Der Notruf kam aus dem Krankenhaus: Es „besteht die Gefahr, daß die Behandlung neu ankommender Patienten aus der Ukraine schon in Kürze nicht mehr gewährleistet werden kann“. Abgesetzt wurde der Notruf von Professor Dr. Steffen Ruchholtz, dem Geschäftsführenden Direktor des Zentrums für Orthopädie und Unfallchirurgie am Universitätsklinikum Gießen und Marburg und stellvertretenden Präsidenten der Deutschen Gesellschaft für Orthopädie und Unfallchirurgie (DGOU). In einem gemeinsamen Appell fordern mehrere Kliniken und Reha-Einrichtungen von der Bundesregierung eine Kostenbeteiligung für die besonders teure Behandlung von Kriegsverletzten aus der Ukraine.

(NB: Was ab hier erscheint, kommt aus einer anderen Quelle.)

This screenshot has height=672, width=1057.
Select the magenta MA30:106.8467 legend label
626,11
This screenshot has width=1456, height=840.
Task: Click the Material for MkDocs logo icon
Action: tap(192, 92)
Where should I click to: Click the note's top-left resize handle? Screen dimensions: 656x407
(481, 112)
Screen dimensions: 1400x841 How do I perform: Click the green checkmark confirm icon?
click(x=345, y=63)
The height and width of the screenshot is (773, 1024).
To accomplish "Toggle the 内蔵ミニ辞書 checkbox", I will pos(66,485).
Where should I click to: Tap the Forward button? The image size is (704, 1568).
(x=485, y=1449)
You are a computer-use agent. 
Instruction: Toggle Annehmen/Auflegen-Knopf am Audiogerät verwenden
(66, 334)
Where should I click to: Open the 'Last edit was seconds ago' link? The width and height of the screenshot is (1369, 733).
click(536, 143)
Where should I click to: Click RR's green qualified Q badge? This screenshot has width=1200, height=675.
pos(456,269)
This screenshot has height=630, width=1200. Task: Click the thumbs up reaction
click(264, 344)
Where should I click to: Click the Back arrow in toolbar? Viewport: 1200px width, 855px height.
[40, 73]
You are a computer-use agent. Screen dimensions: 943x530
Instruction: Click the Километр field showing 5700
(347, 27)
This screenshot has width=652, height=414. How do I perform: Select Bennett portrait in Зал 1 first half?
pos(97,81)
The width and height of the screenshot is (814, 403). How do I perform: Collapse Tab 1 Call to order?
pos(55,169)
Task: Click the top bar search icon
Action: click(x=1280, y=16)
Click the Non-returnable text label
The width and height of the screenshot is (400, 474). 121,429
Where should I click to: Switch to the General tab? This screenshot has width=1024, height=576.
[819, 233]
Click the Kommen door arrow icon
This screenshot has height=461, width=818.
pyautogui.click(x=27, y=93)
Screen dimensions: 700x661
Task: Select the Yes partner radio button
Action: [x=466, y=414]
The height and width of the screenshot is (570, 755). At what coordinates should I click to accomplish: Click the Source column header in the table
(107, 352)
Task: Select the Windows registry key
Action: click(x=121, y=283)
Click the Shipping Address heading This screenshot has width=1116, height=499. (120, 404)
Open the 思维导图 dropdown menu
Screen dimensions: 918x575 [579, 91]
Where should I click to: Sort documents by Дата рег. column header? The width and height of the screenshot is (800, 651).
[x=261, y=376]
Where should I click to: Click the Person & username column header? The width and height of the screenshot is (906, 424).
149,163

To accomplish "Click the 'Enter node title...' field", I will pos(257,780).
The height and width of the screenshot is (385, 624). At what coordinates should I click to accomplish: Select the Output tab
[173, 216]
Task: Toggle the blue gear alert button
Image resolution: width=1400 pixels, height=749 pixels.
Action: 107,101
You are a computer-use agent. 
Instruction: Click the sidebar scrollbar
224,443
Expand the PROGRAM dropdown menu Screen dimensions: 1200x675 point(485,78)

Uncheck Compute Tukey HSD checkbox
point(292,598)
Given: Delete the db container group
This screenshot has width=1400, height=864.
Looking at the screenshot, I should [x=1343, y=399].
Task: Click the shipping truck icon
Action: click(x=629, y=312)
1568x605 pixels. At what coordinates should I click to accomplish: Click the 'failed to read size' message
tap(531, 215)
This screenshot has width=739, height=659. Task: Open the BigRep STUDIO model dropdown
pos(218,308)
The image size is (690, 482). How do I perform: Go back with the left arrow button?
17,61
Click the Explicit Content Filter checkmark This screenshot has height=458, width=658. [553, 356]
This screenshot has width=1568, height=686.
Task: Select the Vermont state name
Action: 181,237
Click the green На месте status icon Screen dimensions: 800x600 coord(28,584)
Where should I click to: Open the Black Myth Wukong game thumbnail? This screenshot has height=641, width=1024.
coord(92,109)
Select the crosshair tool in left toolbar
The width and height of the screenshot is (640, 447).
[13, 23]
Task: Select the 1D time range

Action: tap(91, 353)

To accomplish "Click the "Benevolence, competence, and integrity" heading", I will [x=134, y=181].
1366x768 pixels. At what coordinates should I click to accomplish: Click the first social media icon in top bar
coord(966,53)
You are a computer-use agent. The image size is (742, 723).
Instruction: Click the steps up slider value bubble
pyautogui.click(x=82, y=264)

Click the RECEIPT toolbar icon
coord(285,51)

Doch die zeigt sich unbeeindruckt und kennt das Problem nicht einmal: „Aufgrund der nur in wenigen Einzelfällen bekannt gewordenen Probleme kann vor dem Hintergrund der bislang über 900 aufgenommenen Patienten davon ausgegangen werden, daß die Aufnahme, Versorgung und Betreuung zufriedenstellend gewährleistet wird“, heißt es in der Antwort der Bundesregierung auf eine Parlamentsanfrage der Unionsfraktion (Drucksache 20/9536).
Dabei ist die Lage dramatisch: 74 Prozent der von der DGOU befragten Kliniken gaben an, nicht genug Geld für die Behandlungen zu bekommen. Für die Bezahlung sind die Krankenkassen oder Sozialhilfeträger zuständig. Die Bundesregierung hält sich raus, obwohl sie die Kriegsverletzten (es handelt sich um Soldaten und Zivilisten) einfliegen läßt und dafür im Jahr 2023 rund 800.000 Euro ausgab. Doch sind die Verletzten hier, interessiert sich die Regierung trotz aller Solidaritätsbekundungen von Kanzler Olaf Scholz (SPD) und seiner Kabinettsmitglieder nicht mehr für die Kranken.
Notruf: Schwerverletzt und mit multiresistenten Bakterien befallen
Deren Behandlung ist jedoch besonders teuer: „Neben der Behandlungsdauer sind es vor allem die Infektionen mit multiresistenten Keimen und die mehrfachen Operationen, die die Therapie sehr kostenintensiv machen“, sagt Prof. Dr. Matthias Münzberg, Geschäftsführer Medizin der BG Unfallklinik Frankfurt am Main. Viele der im Krieg verletzten Soldaten kommen schon mit Komplikationen nach einer Vorbehandlung in der Ukraine in deutschen Kliniken an. Sie benötigen Wochen und Monate, in denen ihre schweren Verletzungen schrittweise versorgt werden. Doch dafür ist das deutsche Gesundheitssystem nicht ausgelegt. Das Finanzierungssystem der „diagnosebezogenen Fallgruppen“ kennt keine langen Verweildauern in Krankenhäusern mehr.
Nach der Krankenhausbehandlung kommt das nächste Problem: „Eine Reha nach einer komplizierten Behandlung ist ausgesprochen wichtig für den Heilungsverlauf. Für viele der Kliniken stellt die bereitwillige Aufnahme von Patienten aus der Ukraine jedoch eine zunehmende Schwierigkeit dar und ist oft mittlerweile finanziell nicht mehr leistbar“, so Professor Dr. Dietmar Pennig, Ex-Chefarzt der Klinik für Unfall- und Wiederherstellungschirurgie, Handchirurgie und Orthopädie am St. Vinzenz-Hospital der Universität Köln.
Unter Berufung auf Entscheider in Kliniken heißt es in einer vom Informationsdienst der Wissenschaft verbreiteten Erklärung, „daß ohne die rasche finanzielle Absicherung eine Behandlung neu ankommender Patienten aus der Ukraine schon in Kürze nicht mehr geleistet werden kann“. Solidarität mit der Ukraine sieht anders aus, als hilfsbereite Ärzte, Kliniken und Reha-Einrichtungen finanziell im Regen stehen zu lassen.